Brief A
In the press release on coffee and cancer, what are the answers to these questions?
(i) Which organization produced the new summary of evidence on coffee and cancer?
(ii) Risk for cancers of which two body sites does coffee not increase, according to Alice Bender?
(iii) Which spices does the second tip suggest adding to coffee?
Brief B
In the press release on coffee and cancer, what is the Spanish translation of this sentence: "The cancer research organization is urging Americans to enjoy coffee smartly this holiday season."?
Brief C
Can you extend the press release on coffee and cancer, picking up after its final tip?

##### Selected extract #####

Coffee Not Linked to Cancer, Say Experts …
… But Holiday-Themed Coffee Drinks
Can Still Add Pounds – And Increase Risk
WASHINGTON, DC – A new summary of the scientific evidence on coffee and cancer by the American Institute for Cancer Research (AICR) shows that the popular beverage does not increase cancer risk. But the cancer experts warn that many holiday coffee drinks are packed with hidden calories, and note that weight gain has been shown to make several cancers more likely.
Published online today, AICR’s web resource Foods That Fight Cancer™: Coffee builds on the conclusions of the AICR/WCRF expert report and Continuous Update Project (CUP) and allays cancer concerns raised by some earlier individual studies. That’s the good news.
The bad news, say AICR experts, is that this time of year, millions of Americans indulge in high-calorie holiday-themed coffee drinks, some of which contain as many calories as a handful of holiday cookies. Even a few of these drinks per week add up quickly, and can put people on a path to weight gain – and the increased cancer risk that has been shown to come with it.
The cancer research organization is urging Americans to enjoy coffee smartly this holiday season.
“We now know that coffee does not increase our risk for cancers of the pancreas and kidney,” said AICR’s Alice Bender, MS, RD, “and some studies are beginning to suggest it may even play a protective role against cancers at other body sites, such as the endometrium. But we also know that reaching for high-fat, high-calorie options contributes to gaining weight, which a major risk factor for seven kinds of cancer.”
Three Tips for Healthy Joe
Keeping three tips in mind can help us navigate the array of coffee drink options we’re faced with this time of year, Bender said:
- Cut the Calories – Forgo the fancy, expensive holiday-themed beverages and choose low-fat, low-calorie coffee drinks instead. If you do decide to indulge, order the small.
- Spice it Up – Adding a dash of nutmeg, cinnamon, cloves or allspice to your coffee adds festive flavor without extra calories.
- Brew Your Own – Making your own coffee at home helps you monitor your calories.

##### Information supplied #####

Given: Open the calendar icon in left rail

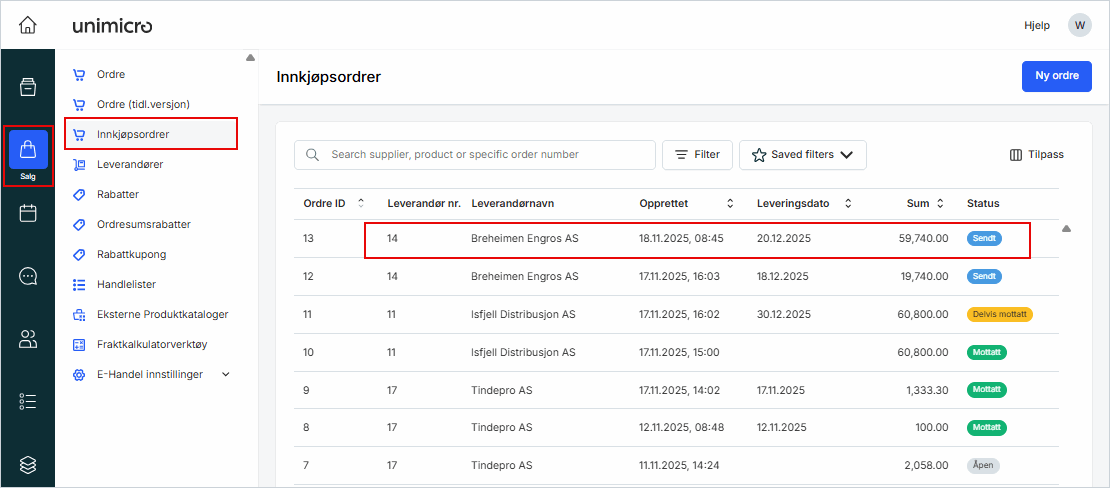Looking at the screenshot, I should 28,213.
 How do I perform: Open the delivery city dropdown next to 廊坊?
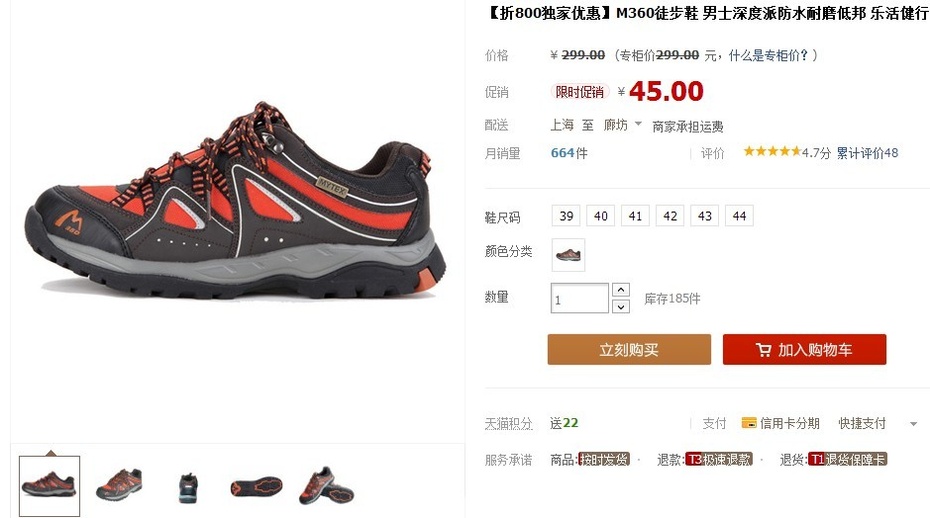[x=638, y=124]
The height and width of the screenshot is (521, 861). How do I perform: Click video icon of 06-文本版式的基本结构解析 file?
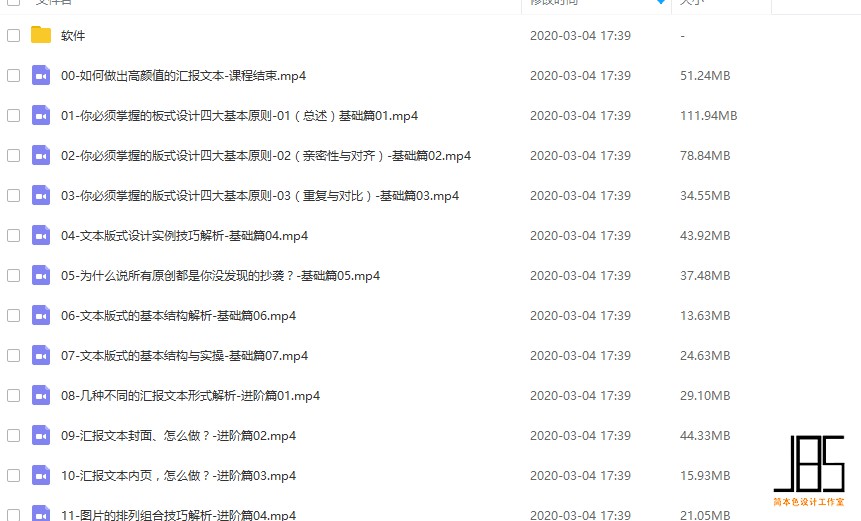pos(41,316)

#####
##### Information supplied #####

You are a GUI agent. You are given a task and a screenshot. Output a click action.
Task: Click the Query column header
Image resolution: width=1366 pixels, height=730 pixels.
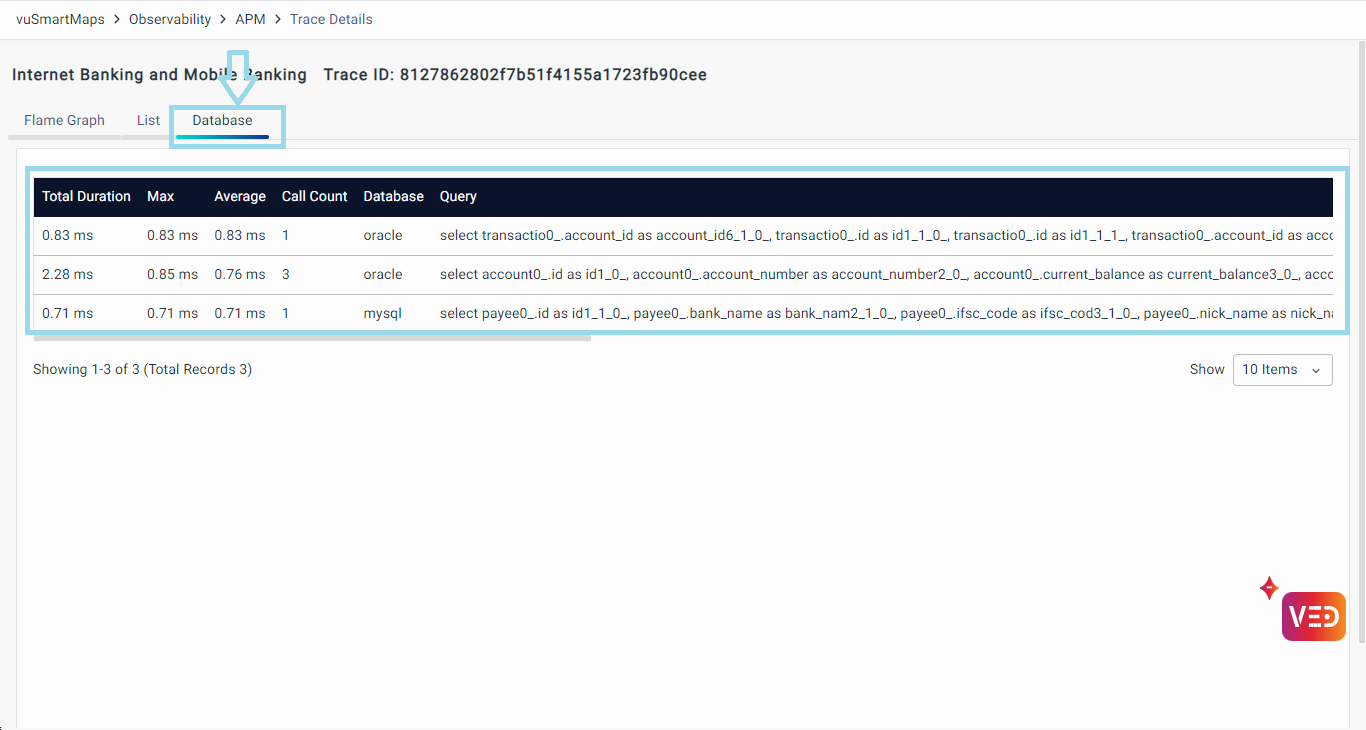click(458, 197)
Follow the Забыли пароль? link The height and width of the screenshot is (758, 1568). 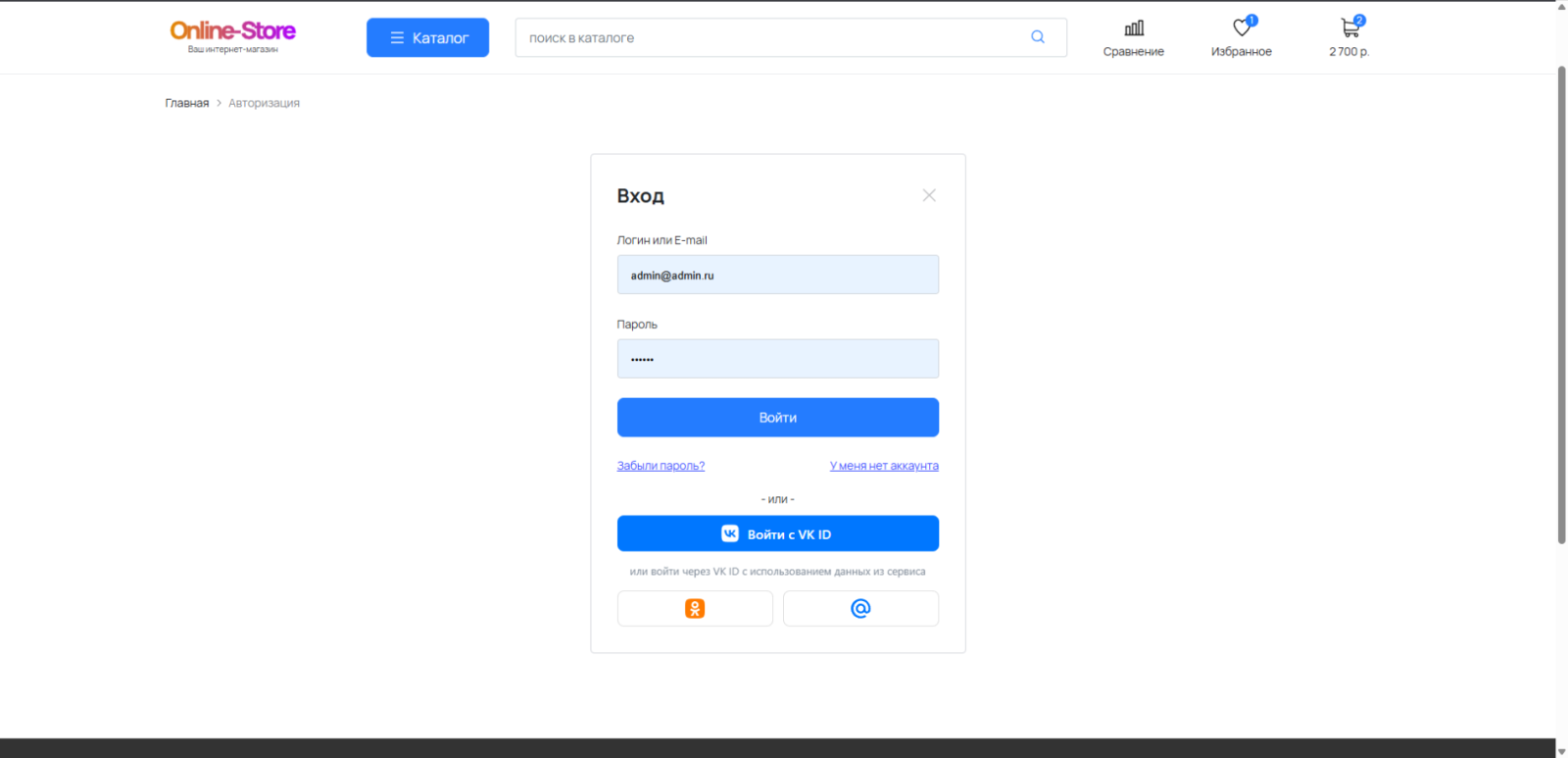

#####
##### Information supplied #####

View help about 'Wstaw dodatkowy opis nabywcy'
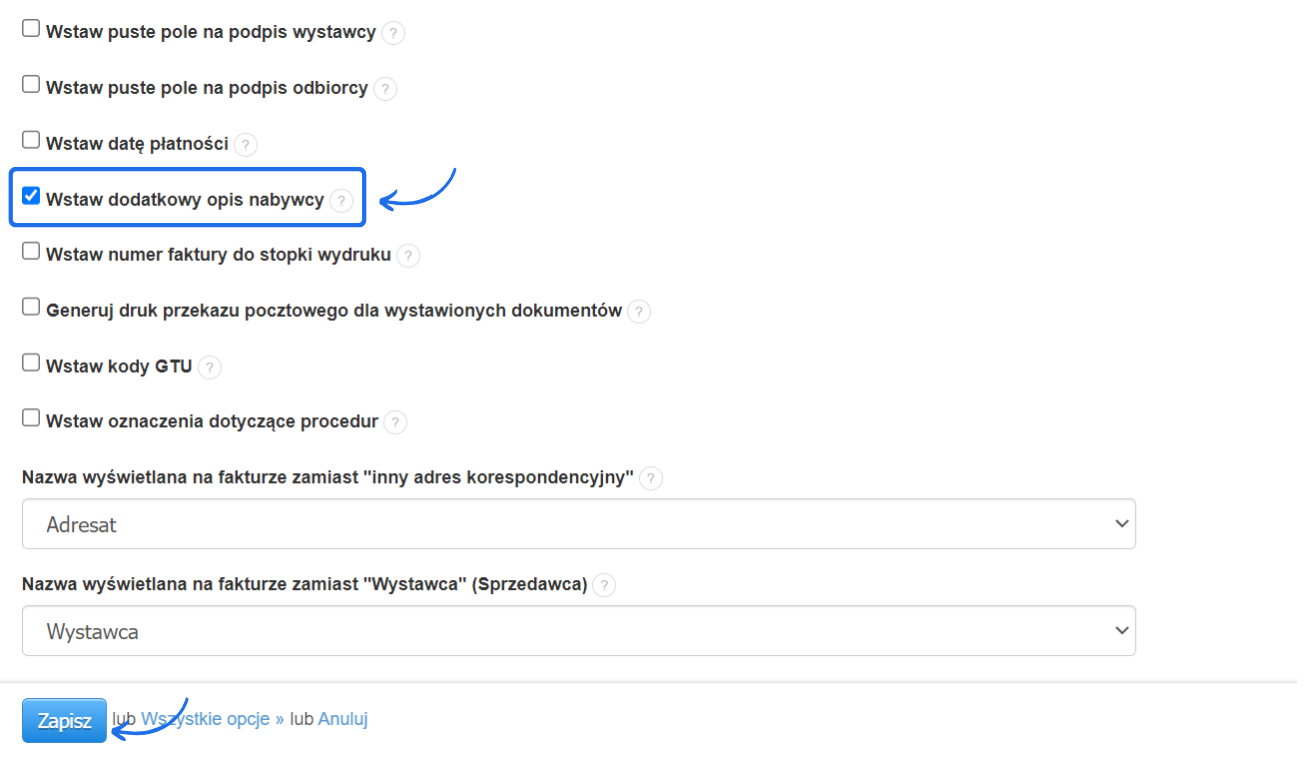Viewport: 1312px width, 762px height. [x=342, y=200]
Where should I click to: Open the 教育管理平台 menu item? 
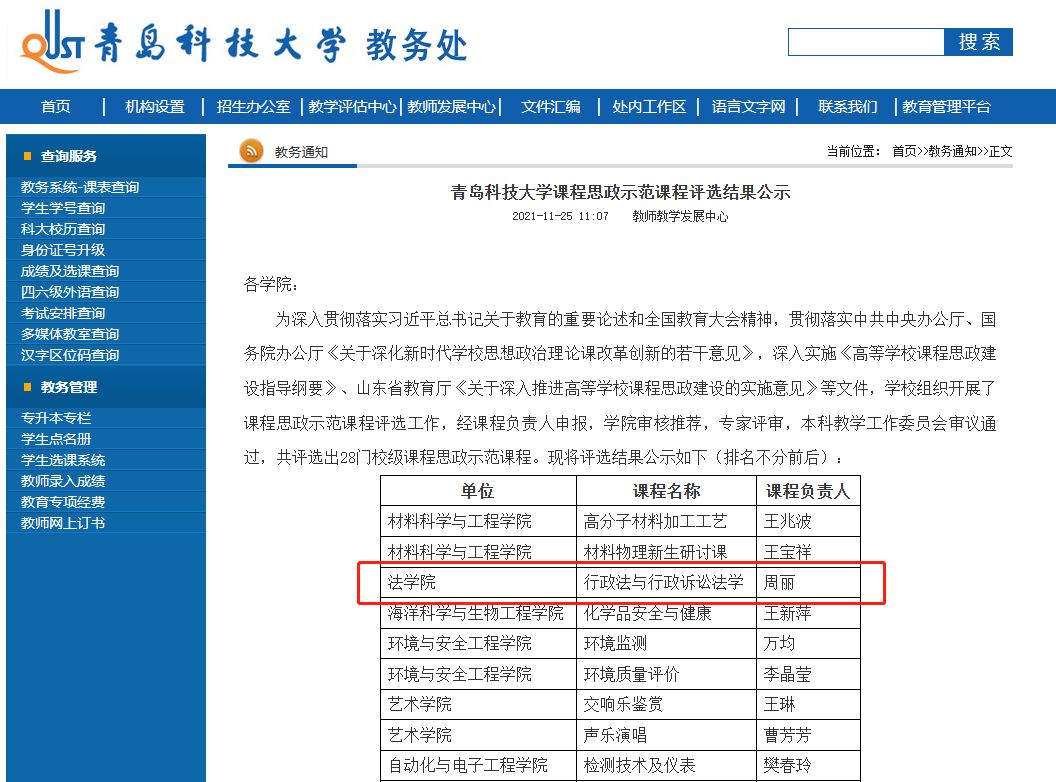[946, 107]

#####

Exercise answer A
(i) The American Institute for Cancer Research (AICR)
(ii) The pancreas and kidney
(iii) Nutmeg, cinnamon, cloves or allspice

Exercise answer B
La organización de investigación sobre el cáncer insta a los estadounidenses a disfrutar del café de manera inteligente en esta temporada de fiestas.

Exercise answer C
Smart Choices Cut Calories
Examining the differences in fat and calorie content between various coffee drinks paints a stark picture:
One 16 ounce gingerbread latte with whipped cream – one of the most popular seasonal coffee drinks – weighs in at 320 calories and nearly 5 teaspoons of added sugar. To burn off this one drink, you’d need to go on a brisk walk for 75 minutes.
A non-fat latte of the same size contains only 130 calories. Opting for it over a gingerbread latte cuts the calories by 60% and cuts out a whopping 13 grams of fat. You could burn this latte off on a 30-minute walk during your lunch break.
A 16-ounce black coffee with a sprinkle of cinnamon and nutmeg, on the other hand, contains only 5 calories and 0 grams of fat. Even if you added some half-and-half and a teaspoon of sugar, the calorie count would only climb to 39. You could burn that off on your coffee break.
AICR’s Foods That Fight Cancer™
AICR’s Foods That Fight Cancer™: Coffee contains summaries of the latest research, tips on selecting and serving coffee, recipes for healthy coffee drinks and desserts, and Frequently Asked Questions. The online resource also highlights emerging evidence on coffee’s links to risk for several cancer types.
Coffee is only the latest food to be added to the growing AICR’s Foods That Fight Cancer™ online resource, which includes content on soy, broccoli, berries, cherries, flaxseed and many other foods being investigated for their anti-cancer potential.
Bookmark and keep checking back for updates.
Editors Note: AICR’s Foods That Fight Cancer™ is an independent online resource that reviews and summarizes scientific evidence, and is not associated with any food or beverage interest groups or trade associations.